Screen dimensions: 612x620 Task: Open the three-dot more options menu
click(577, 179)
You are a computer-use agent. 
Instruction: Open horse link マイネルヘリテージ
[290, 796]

---*---

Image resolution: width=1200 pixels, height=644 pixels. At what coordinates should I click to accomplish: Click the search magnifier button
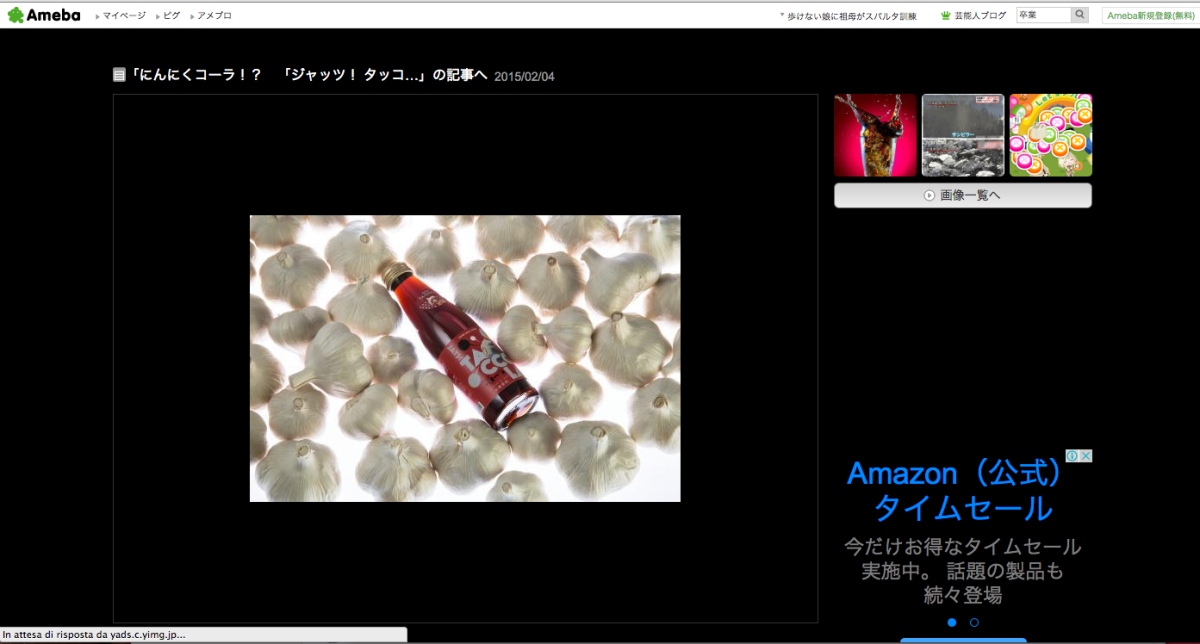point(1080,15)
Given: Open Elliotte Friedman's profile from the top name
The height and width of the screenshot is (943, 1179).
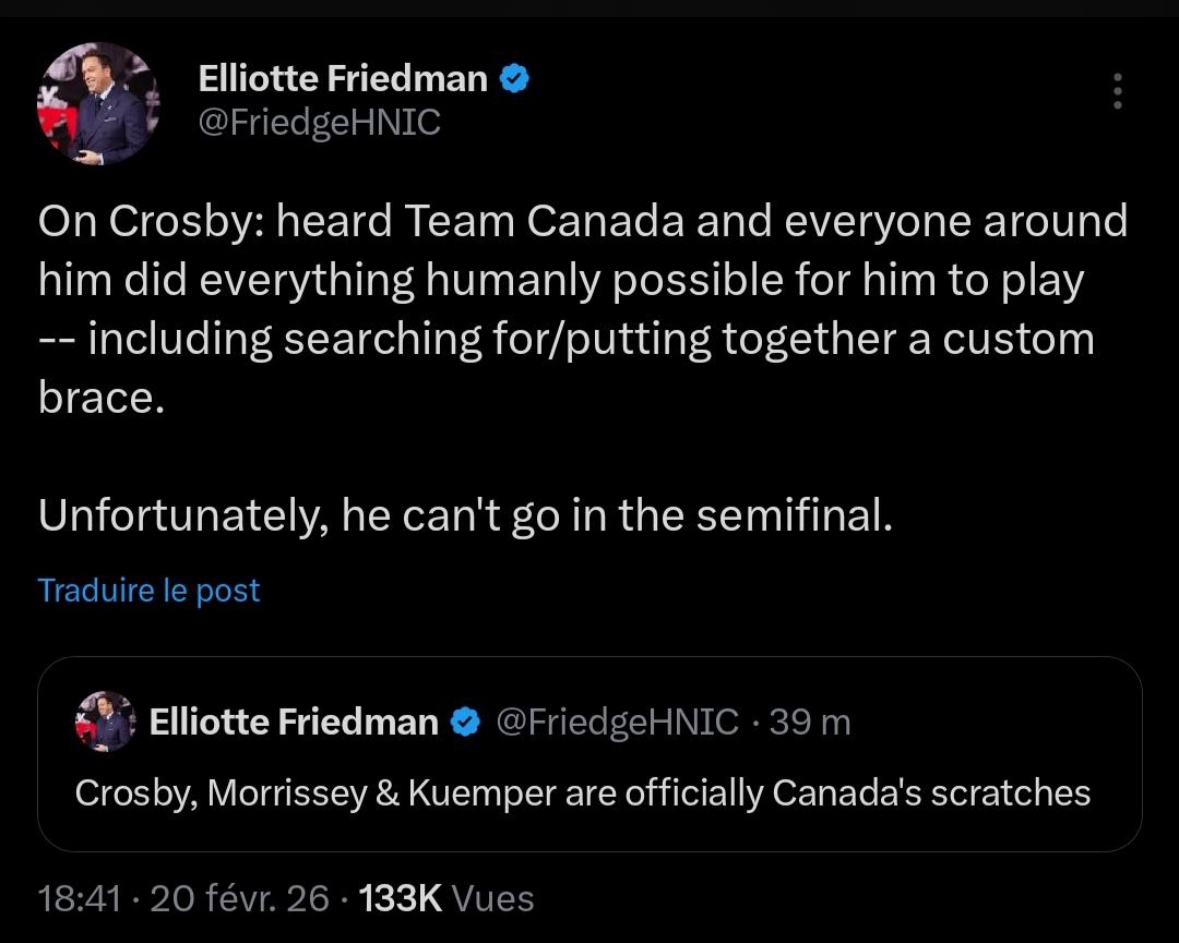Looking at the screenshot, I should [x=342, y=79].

---*---

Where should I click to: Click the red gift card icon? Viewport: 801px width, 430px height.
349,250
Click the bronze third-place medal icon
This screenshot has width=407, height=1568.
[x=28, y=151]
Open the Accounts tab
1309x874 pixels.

---*---

» **Problem requirements**: From the records above, extract exactly and only the lines that begin at the line with "Where should I" and stop after the line with "1309x874 pixels.".

» **Response**:
Where should I click to: Click the red gift card icon? Viewport: 801px width, 430px height.
349,250
Click the bronze third-place medal icon
This screenshot has width=407, height=1568.
[x=28, y=151]
Open the Accounts tab
1309x874 pixels.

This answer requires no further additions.